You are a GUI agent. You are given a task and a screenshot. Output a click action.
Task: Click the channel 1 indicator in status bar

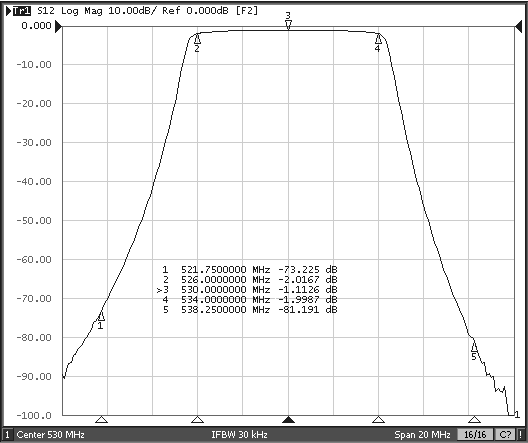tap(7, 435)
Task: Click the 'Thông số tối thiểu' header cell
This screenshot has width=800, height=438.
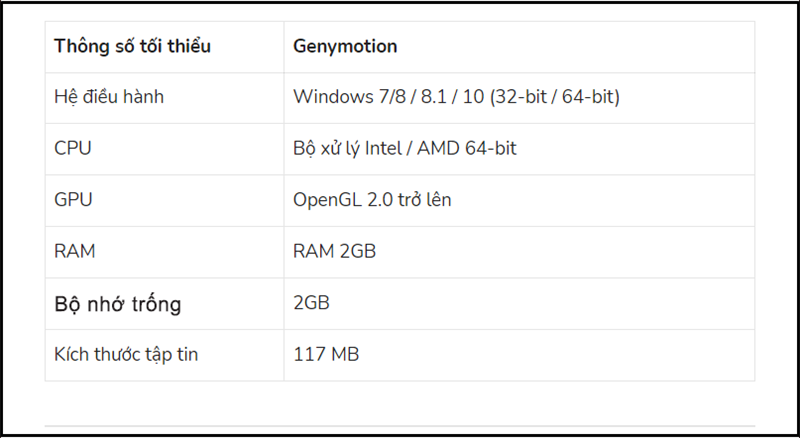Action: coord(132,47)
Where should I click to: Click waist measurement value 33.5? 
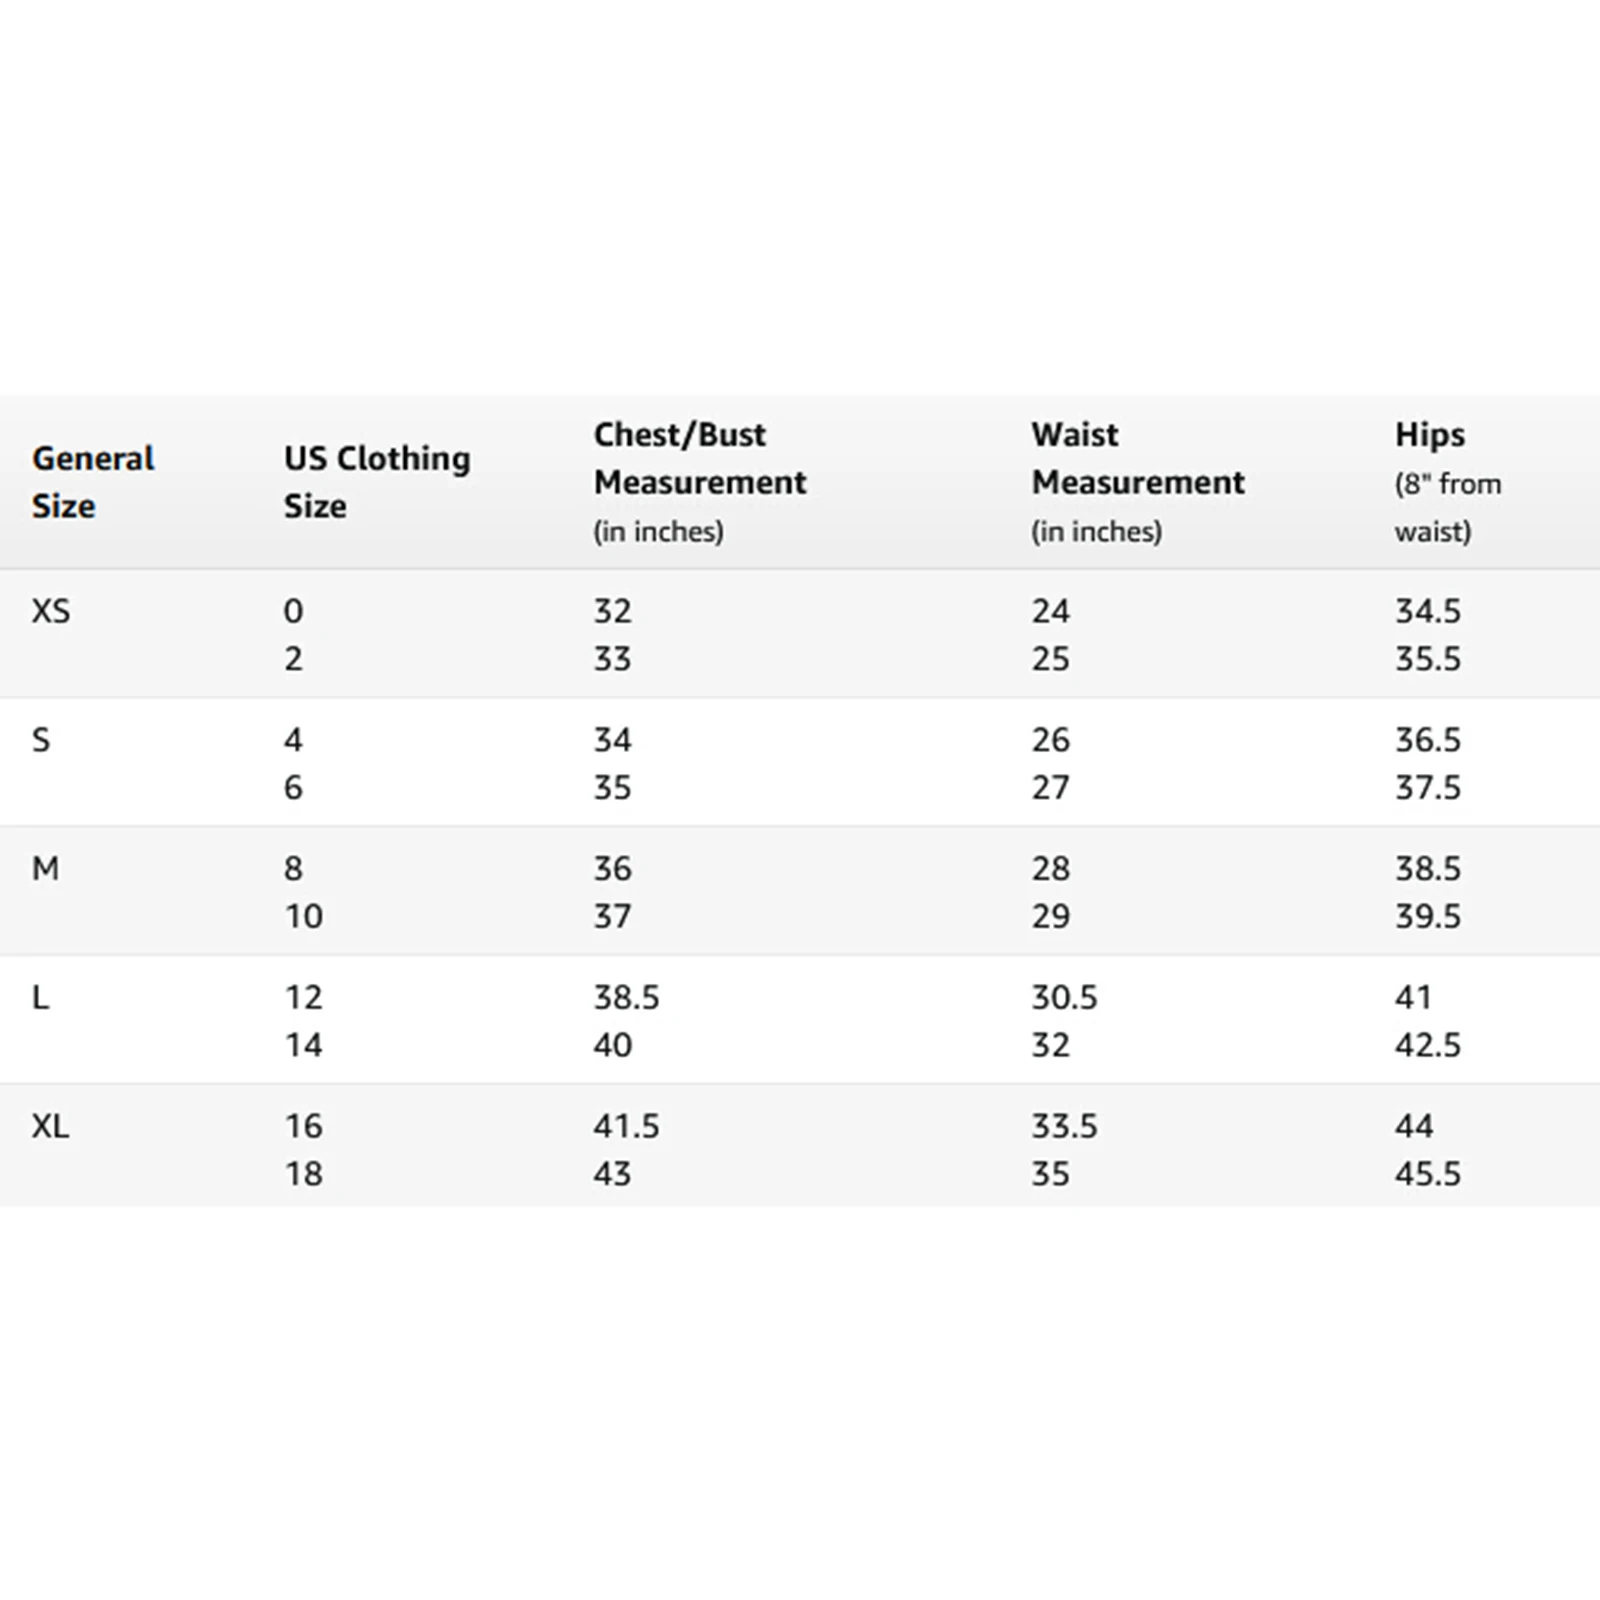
———
• _DESCRIPTION OF THE TASK_:
Write the lines from the line containing "This screenshot has width=800, height=438." through the last line of the data out again exactly, and only those lines; pictures stay out.

• _EXERCISE SOLUTION_:
This screenshot has width=800, height=438.
Action: coord(132,47)
Where should I click to: Click waist measurement value 33.5? 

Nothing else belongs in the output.